Nezahual-tzin's face was pale. "But it's not the whole of the influence. There is something else inside him, but I can't get it out. You should have asked someone else."

"We asked you." Mihmatini's voice was low and intense. "Acatl trusted you."

"I haven't said I was giving up." Nezahual-tzin's face was set in a determined, most uncharacteristic grimace. "In the meantime… this is for you, Acatl. No doubt you'll find it entertaining." His voice was mocking again.

"Come," he said to Mihmatini – for a moment, he looked as though he was going to offer her his arm, like a man to his wife, but in the face of Mihmatini's glower, he opted instead for a simple, nonchalant wave of his hand.

I knelt, and peered at the black thing. It stank – not the rank, deep smell of the altar of sacrifices, but something closer to a bloated corpse left in the sun for too long. It looked like a lizard – save that it seemed to have little to no tail.

I'd expected magic, but when I extended my priestsenses towards it, I felt – almost nothing. A faint, residual beat perhaps, but one that would take true sight to be prised apart. It looked like–

Southern Hummingbird strike me, I'd seen this before – not the blackness or the stench, but this vague curledup shape, almost small and pathetic.

A symbol, that was what it was.
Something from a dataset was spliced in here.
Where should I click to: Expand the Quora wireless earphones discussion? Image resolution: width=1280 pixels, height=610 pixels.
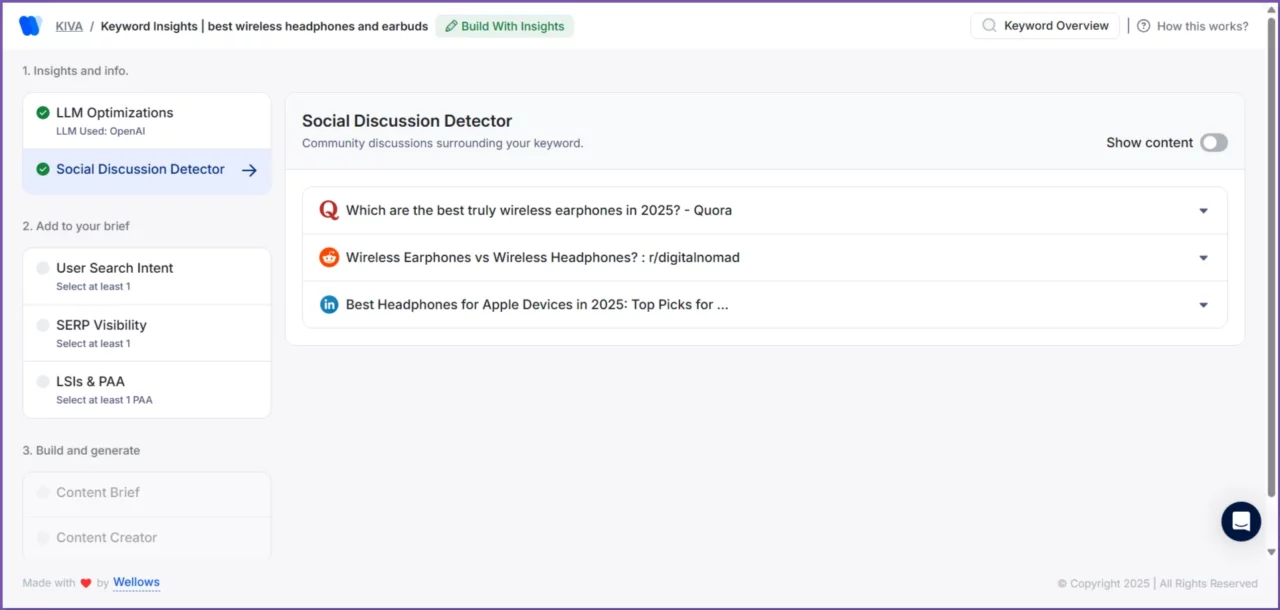click(1203, 210)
It wouldn't give sickness: it was just the shadows which had been given a physical body, a physical reality Mihmatini and Nezahual could expel from Teomitl's body.

Carefully, using the tip of one of my obsidian blades, I prised the thing apart – it had vestigial limbs, which I carefully disengaged from the body, and what I'd taken to be a tail were in fact two legs, all but fused together by the violence of Mihmatini's spell. I had seen this before – where had I–?